A lot has changed in the years since I visited Australia and spoke at the ASLA conference in 2009. Rapid technological advances continue to change the way we communicate, share and learn. The landscape can be defined in these terms: participatory, connected, pervasive.
In A New culture of Learning: Cultivating the Imagination for a World of Constant Change by Douglas Thomas and John Seely Brown, the authors discuss the impact of technology on education and on society. The authors argue that the old adage “teach a man to fish and feed him for a lifetime” is limited because this assumes that there will always be unlimited fish and no changes to the concept and mechanisms of fishing. Change, however, is a constant and one of the things we struggle to adapt to in libraries while staying true to our mission.
Technology enhances that change exponentially. “Today’s networked technology,” write Thomas and Brown, “is more than just a conduit to communicate information; it is a platform to share and network imaginations. Technology, like never before has become a tool to build worlds.” I propose that with the power of emerging technologies, the potential of the personal learning network, and the possibilities for newer methods of instruction, both teacher librarians and their students are on a positive path toward an emerging landscape of constant learning and growth. This article scans current research, the technology environment in LIS and recent trends to provide an overview and roadmap toward learning everywhere.
Transformative Learning 2.0
For the 2009 CAVAL project and now for a pilot study in the United States, I continue to explore and research the Learning 2.0 phenomenon, also known as “23 Things.” Created in 2006, by librarians at the public library of Charlotte Mecklenburg County, Learning 2.0 acquaints library staff with emerging technology via self-directed learning modules delivered via the Web. For CAVAL in 2009, we created a national survey of Australian library staff and conducted focus groups around the country. Three articles from the data, focus groups and case study site were published. Analyzing the data of the study offers a chance to understand the impact and effect of Learning 2.0. In Australia, these thematic statements were found to reflect the experience of those participating in the program:
- It is a personal change more than an institutional change.
- Staff are more confident, comfortable, and open to emerging technologies.
- The library is using the tools to varying degrees of success.
- Organizational blocks prevent use of the tools.
These four statements paint a picture of what is possible with Learning 2.0 as well as what some of the barriers might be. We discovered that it was a personal change for participants more than a sweeping organizational change. Words such as “confidence,” “comfort,” and “ongoing exploration” were used by those who described their experience.

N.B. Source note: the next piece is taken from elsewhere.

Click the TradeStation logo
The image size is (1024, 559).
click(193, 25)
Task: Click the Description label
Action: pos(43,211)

Sadly, one underrepresented population in our national survey was that of the teacher librarian. The data gathered included only 10 respondents who identified as teacher librarians. Although a small amount of data, the responses from teacher librarians included statements that echo the above findings. These include: “I have enjoyed learning about new applications and have used them at work and personally – without being specifically encouraged other than given the opportunity to participate in 2.0” and “It was like a kick up the behind in getting me actively learning about this very important area, and helped me to get back into continuing education after a period of stagnation.” Blocks and barriers impact teacher librarians as well: “I have used applications when developing displays and I can see many other opportunities to use these tools if allowed to!”
This semester I am teaching a class I developed called Transformative Learning and Technology Literacies based on Mezirow’s concepts of transformative learning as a framework to study the impact of learning 2.0 on library staff. “Education that fosters critically reflective thought, imaginative problem posing, and discourse is learner-centered, participatory, and interactive, and it involves group deliberation and group problem solving” (1997, p. 10). In the Australian study, we discovered that program “champions,“ those designated as helpers for staff in each department were beneficial to the process as were group work on the modules.

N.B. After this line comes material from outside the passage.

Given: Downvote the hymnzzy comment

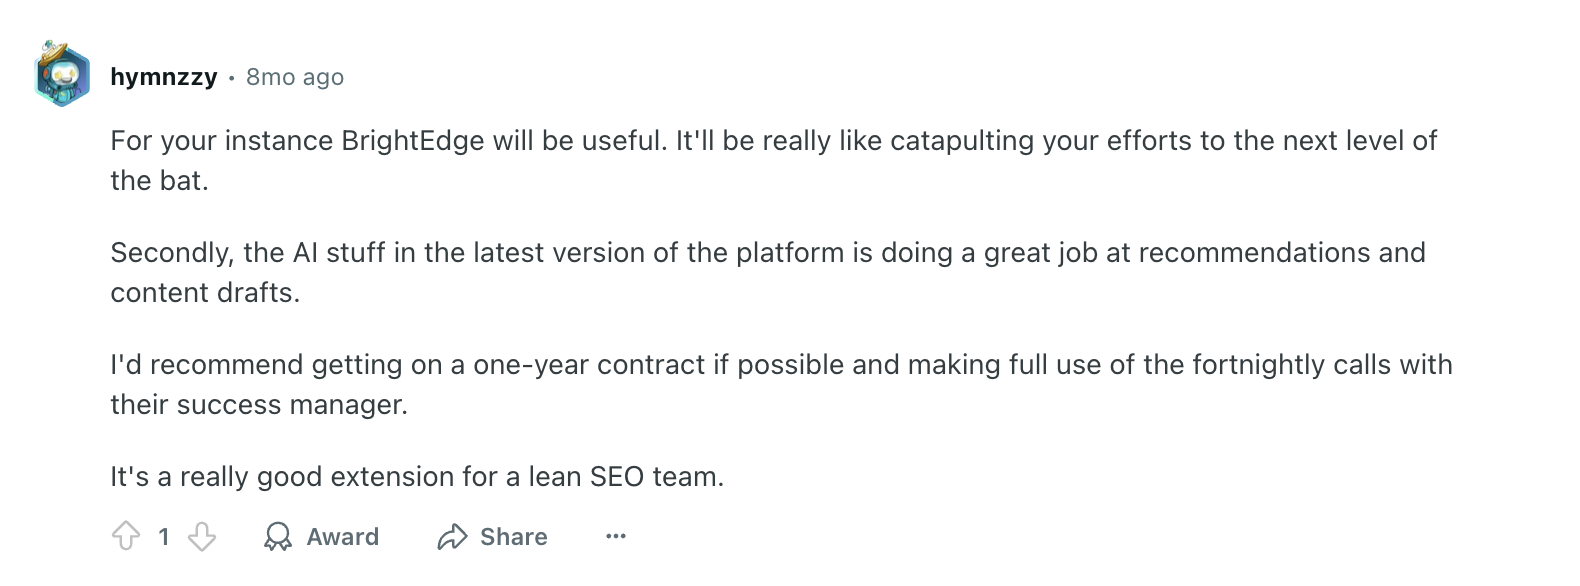Looking at the screenshot, I should pos(202,537).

For my class, we partner with library sites globally and groups of students act as champions themselves, developing and implementing a miniature learning 2.0 program. This semester, I’m excited that two of our site libraries are in Australia, as the CAVAL project comes full circle to influencing the learning of library staffs three years later. We also partnered with the American School in Japan to deliver an augmented version of Learning 2.0 for the staff of the school library there. This program will feature an exploration of emerging technologies with individual reflections posted to Twitter and group blogging activities to reflect on the impact of these technologies on teaching and learning.
Transformative learning “requires that new information be incorporated…into an already well developed…frame of reference, an active process involving thought, feelings, and disposition” (Mezirow, 1997, p. 10) with the potential to dramatically impact the learning process. With each new idea, affordance or thought, learners amend and expand their paradigm, reframing their view of the world.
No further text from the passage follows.